In this work, we examines the workload of Facebook's photo-serving stack and the effectiveness of the many layers of caching it employs. Facebook's image-management infrastructure is complex and geographically distributed. It includes browser caches on end-user systems, Edge Caches at ~20 PoPs, an Origin Cache, and for some kinds of images, additional caching via Akamai. The underlying image storage layer is widely distributed, and includes multiple data centers.

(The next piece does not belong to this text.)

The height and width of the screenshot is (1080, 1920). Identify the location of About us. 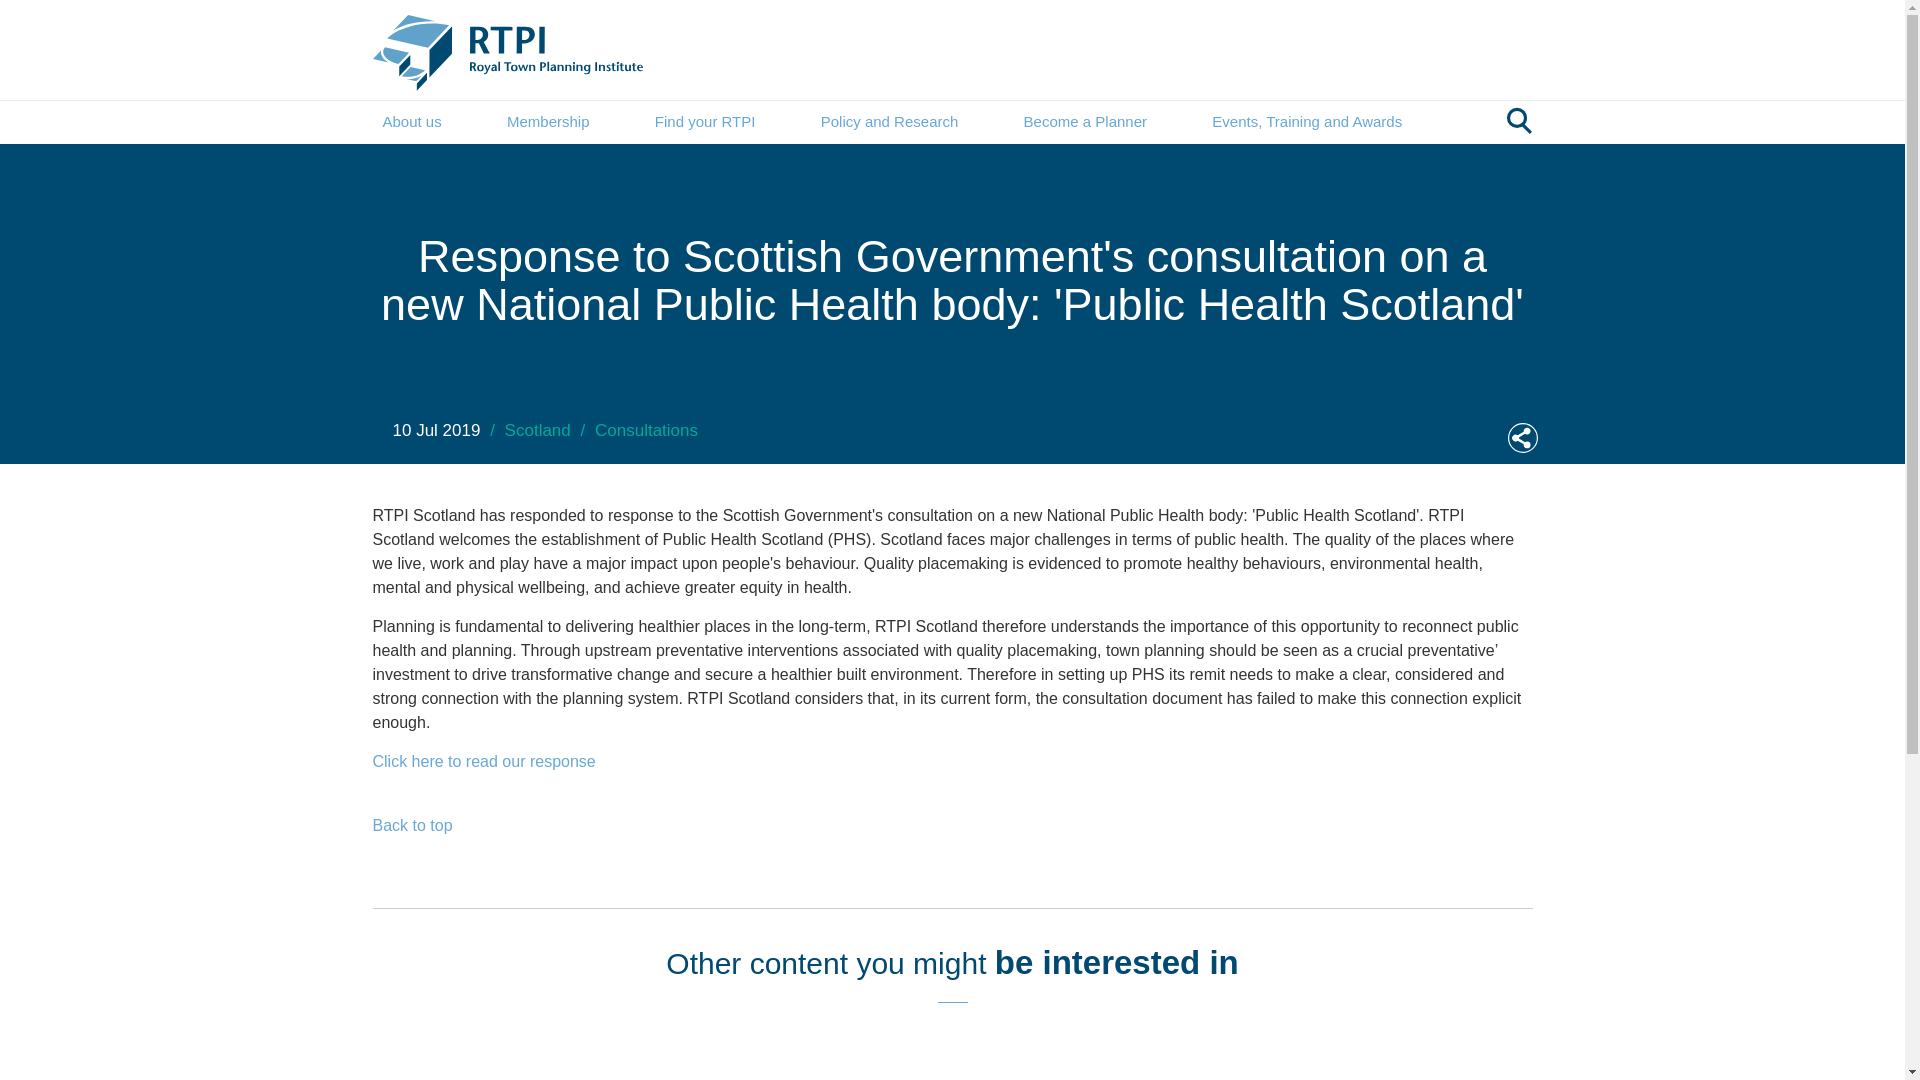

We instrumented every Facebook-controlled layer of the stack and sampled the resulting event stream to obtain traces covering over 77 million requests for more than 1 million unique photos. This permits us to study traffic patterns, cache access patterns, geolocation of clients and servers, and to explore correlation between properties of the content and accesses. Our results (1) quantify the overall traffic percentages served by different layers: 65.5% browser cache, 20.0% Edge Cache, 4.6% Origin Cache, and 9.9% Backend storage, (2) reveal that a significant portion of photo requests are routed to remote PoPs and data centers as a consequence both of load-balancing and peering policy, (3) demonstrate the potential performance benefits of coordinating Edge Caches and adopting S4LRU eviction algorithms at both Edge and Origin layers, and (4) show that the popularity of photos is highly dependent on content age and conditionally dependent on the social-networking metrics we considered. In this talk, I will present our instrumentation challenges and the process we conducted to derive those results.

Short Bio:

Qi Huang (http://www.cs.cornell.edu/~qhuang) is a final-year PhD student at Computer Science of Cornell University. He has been working on tackling the emerging adaptivity problems seen in today's distributed system infrastructure, which often observes diverse workload patterns. And currently he is focusing on the cache design for both static and dynamic contents in a collaboration with Facebook. In general, Qi's research interest lies in the area of distributed systems, and the projects he has worked on also intersect with networking and storage in the context of cloud computing. Before joining Cornell, he obtained his bachelor degrees from Huazhong University of Science and Technology, Wuhan, China.